Defense attorneys, who are slated to continue their closing statements Monday, have long contended that the 2005 derailment was a rare confluence of events that can be traced back to Alvarez’s failed suicide attempt.

Alvarez told jurors on May 27 that he decided to kill himself the morning of the crash, after imagining that his wife was taunting him from the back of his Jeep.

He testified that he doused himself with gasoline and drove onto the tracks hoping an oncoming train would hit his SUV and end his life.

“Juan Alvarez is damaged goods,” Kielty said. “I’m not trying to be insulting, but it’s the truth.”

Kielty pointed to years of abuse at the hands of his father and other family members growing up in Mexicali, Mexico, as proof of Alvarez’s troubled life.

Monaghan, hearkening back to several witnesses’ testimony near the beginning of the trial, told jurors that Alvarez’s supposed suicidal tendencies and contentions that he poured gasoline on himself were concocted to evade prosecution.

“When mental health professionals were around, Mr. Alvarez would act different,” Monaghan said.

“He would bang his head against the wall and act crazy. Mr. Alvarez knows how to turn it on. He will tell anybody anything at any point in time. He believes he can manipulate everyone.”

But despite the turbulence that marked his youth, Alvarez was not responsible for the derailment on Jan. 26, 2005, which “was one of the worst train accidents in history,” Kielty said.

“Gasoline did not cause the derailment, and the fire did not cause the deaths,” he said.

“There is no dispute about that. This was a chain reaction caused by Mr. Alvarez, but what caused the deaths of 11 people was the train smashing into his car, going from about 50 mph to 0. The whole issue of arson is just a distraction.”

Defense attorneys are scheduled to end their closing arguments at 9:30 a.m. Monday in Los Angeles Superior Court, after which the case will be handed to jurors for deliberation.

# [DATA PROVIDED]

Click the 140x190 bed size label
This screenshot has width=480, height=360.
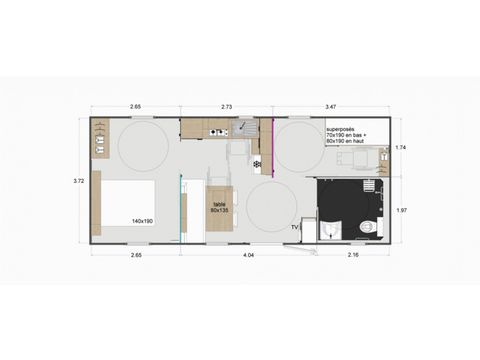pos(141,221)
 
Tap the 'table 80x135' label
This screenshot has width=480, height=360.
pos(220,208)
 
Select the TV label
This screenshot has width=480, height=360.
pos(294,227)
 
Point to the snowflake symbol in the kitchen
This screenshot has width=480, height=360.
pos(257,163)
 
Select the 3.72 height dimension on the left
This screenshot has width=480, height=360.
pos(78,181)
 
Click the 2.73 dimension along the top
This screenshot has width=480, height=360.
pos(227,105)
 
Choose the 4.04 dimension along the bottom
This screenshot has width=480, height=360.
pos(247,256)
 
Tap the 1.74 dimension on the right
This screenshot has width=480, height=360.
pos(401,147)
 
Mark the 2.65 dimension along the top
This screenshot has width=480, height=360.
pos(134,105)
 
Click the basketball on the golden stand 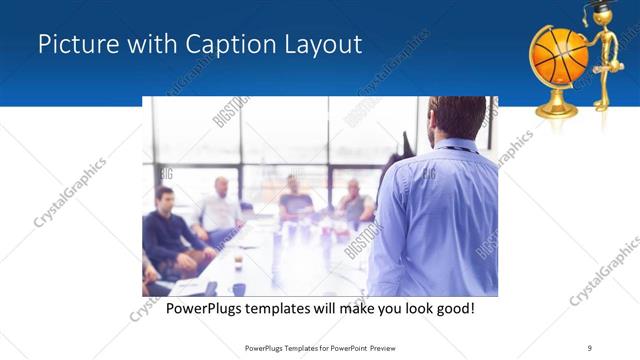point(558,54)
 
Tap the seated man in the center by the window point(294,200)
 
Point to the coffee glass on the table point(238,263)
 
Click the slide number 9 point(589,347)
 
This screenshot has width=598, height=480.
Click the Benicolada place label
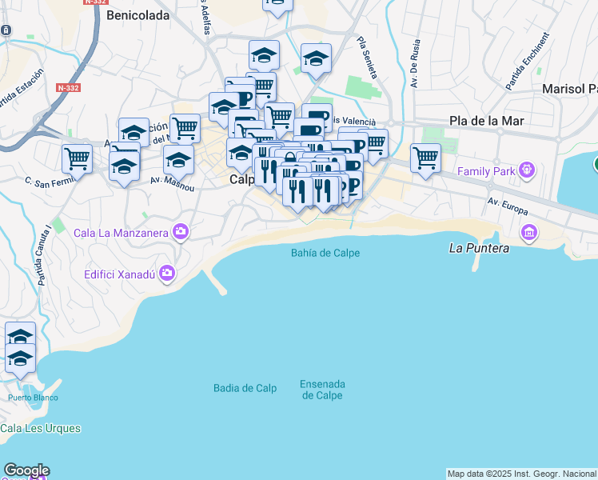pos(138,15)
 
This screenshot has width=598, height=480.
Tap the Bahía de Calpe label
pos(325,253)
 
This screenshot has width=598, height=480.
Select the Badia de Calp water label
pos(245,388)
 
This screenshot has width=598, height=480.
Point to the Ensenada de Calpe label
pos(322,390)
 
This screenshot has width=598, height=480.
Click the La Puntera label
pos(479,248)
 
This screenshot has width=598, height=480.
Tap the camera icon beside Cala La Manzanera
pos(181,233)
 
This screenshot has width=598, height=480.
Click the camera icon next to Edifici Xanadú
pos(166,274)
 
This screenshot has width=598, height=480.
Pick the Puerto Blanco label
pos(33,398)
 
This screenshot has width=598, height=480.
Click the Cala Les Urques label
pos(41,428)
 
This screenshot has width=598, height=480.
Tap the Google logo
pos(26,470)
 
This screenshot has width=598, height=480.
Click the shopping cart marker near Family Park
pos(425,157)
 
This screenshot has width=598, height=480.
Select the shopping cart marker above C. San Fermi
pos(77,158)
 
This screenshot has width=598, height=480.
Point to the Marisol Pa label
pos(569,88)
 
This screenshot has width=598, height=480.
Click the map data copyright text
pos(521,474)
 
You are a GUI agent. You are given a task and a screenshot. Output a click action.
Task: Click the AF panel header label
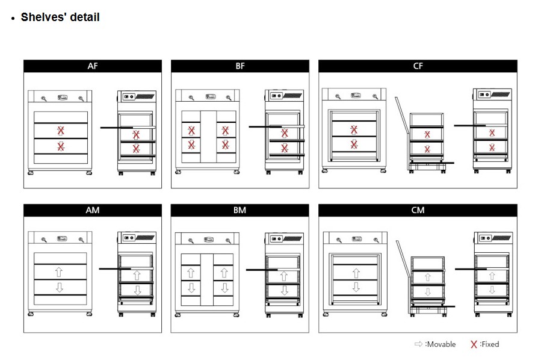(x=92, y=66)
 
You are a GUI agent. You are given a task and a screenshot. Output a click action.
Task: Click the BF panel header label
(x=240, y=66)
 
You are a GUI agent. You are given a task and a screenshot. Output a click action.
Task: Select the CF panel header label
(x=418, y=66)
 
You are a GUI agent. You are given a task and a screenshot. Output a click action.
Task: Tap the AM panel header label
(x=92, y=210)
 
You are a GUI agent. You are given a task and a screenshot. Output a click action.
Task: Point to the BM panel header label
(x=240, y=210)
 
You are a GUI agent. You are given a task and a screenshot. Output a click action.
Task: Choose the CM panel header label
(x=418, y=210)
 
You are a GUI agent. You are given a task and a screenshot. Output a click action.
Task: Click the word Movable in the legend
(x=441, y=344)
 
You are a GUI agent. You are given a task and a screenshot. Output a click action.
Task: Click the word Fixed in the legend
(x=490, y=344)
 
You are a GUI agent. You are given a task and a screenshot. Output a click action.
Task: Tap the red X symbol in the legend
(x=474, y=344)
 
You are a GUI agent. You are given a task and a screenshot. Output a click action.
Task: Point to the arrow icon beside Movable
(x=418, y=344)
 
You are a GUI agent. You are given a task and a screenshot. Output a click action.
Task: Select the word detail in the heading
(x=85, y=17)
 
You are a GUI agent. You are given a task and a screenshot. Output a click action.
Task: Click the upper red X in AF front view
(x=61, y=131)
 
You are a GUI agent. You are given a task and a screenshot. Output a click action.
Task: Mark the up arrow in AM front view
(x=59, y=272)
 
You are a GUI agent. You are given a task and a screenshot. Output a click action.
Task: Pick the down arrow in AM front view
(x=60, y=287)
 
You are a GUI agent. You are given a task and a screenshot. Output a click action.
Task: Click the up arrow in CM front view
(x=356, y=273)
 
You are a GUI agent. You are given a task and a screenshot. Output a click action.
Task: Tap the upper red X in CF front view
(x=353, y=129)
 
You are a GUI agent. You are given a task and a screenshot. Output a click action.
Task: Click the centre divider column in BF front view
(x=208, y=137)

# [EXERCISE PROMPT]
Please state how many deaths the derailment trial passage attributes to the train smashing into Alvarez's car.

# [SOLUTION]
11 people